When a defendant asserts a motion to dismiss for lack of personal jurisdiction, it becomes the plaintiff's burden to adduce facts that establish personal jurisdiction. Fatouros v. Lambrakis, 627 F. App'x 84, 86-87 (3d Cir. 2015); Metcalfe v. Renaissance Marine, Inc., 566 F.3d 324, 330 (3d Cir. 2009). If the court does not hold an evidentiary hearing, the plaintiff need only establish a prima facie case of personal jurisdiction. Fatouros, 627 F. App'x at 86-87; D'Jamoos v. Pilatus Aircraft Ltd., 566 F.3d 94, 102 (3d Cir. 2009). In determining whether the plaintiff has made out his prima facie case, the court must accept the plaintiff's allegations as true and construe any disputed facts in the plaintiff's favor. Fatouros, 627 F. App'x at 86-87; Metcalfe, 566 F.3d at 330.

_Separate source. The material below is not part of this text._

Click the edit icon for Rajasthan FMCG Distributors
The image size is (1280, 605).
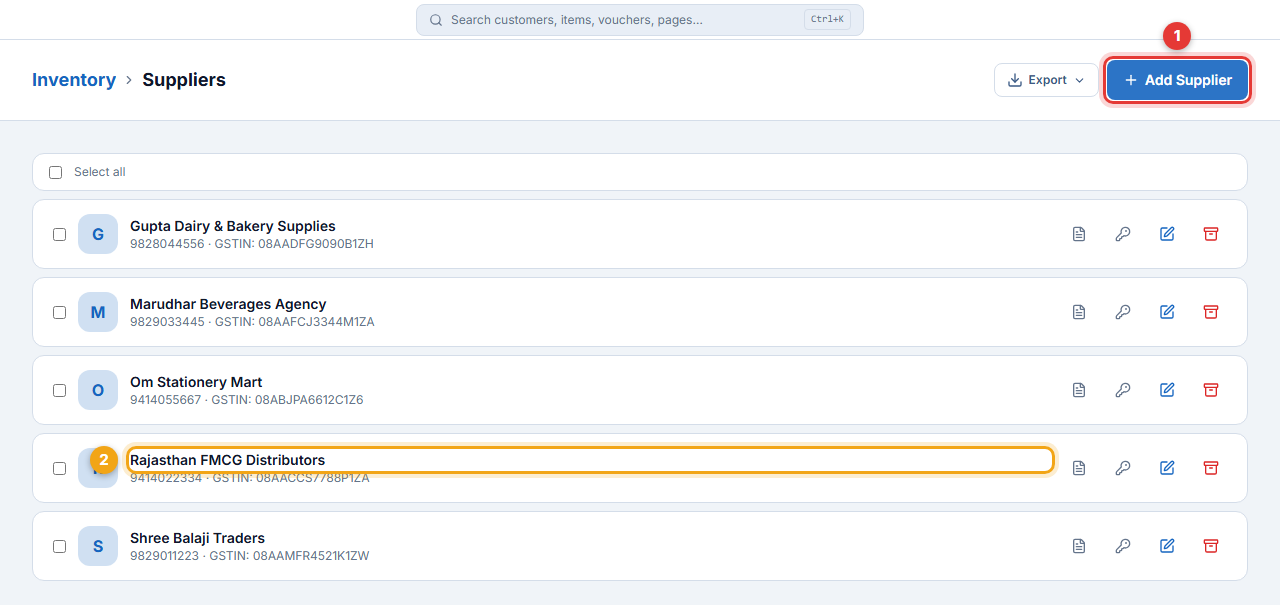click(1167, 468)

Federal Rule of Civil Procedure 4(k) authorizes a federal district court to exercise personal jurisdiction in accordance with the law of the state where it sits. See Fed. R. Civ. P. 4(k)(1); O'Connor v. Sandy Lane Hotel Co., 496 F.3d 312, 316 (3d Cir. 2007). Under Pennsylvania law, specific personal jurisdiction over a nonresident defendant is permitted "to the fullest extent allowed under the Constitution of the United States" and "based on the most minimum contact with this Commonwealth allowed under the Constitution." 42 Pa. Cons. Stat. Ann. § 5322(b); see Ackourey v. Sonellas Custom Tailors, 573 F. App'x 208, 211 (3d Cir. 2014).
The Due Process Clause permits the exercise of personal jurisdiction when there are sufficient "minimum contacts" between a non-resident defendant and the forum state so that "maintenance of the suit does not offend traditional notions of fair play and substantial justice." J. McIntyre Mach., Ltd. v. Nicastro, 564 U.S. 873, 880 (2011) quoting Int'l Shoe Co. v. Washington, 326 U.S. 310, 316 (1945). In determining whether there are sufficient minimum contacts, the court must determine whether the defendant "purposefully directed" his activities at residents in the forum, Burger King Corp. v. Rudzewicz, 471 U.S. 462, 472 (1985), or whether there was "some act by which the defendant purposefully avail[ed] [himself] of the privilege of conducting activities within the forum State, thus invoking the benefits and protections of its laws." Hanson v. Denckla, 357 U.S. 235, 253 (1958) citing Int'l Shoe, 326 U.S. at 319. To be constitutionally sufficient, the defendant's contacts must not be "random, fortuitous or attenuated." Burger King, 471 U.S. at 475 n.18.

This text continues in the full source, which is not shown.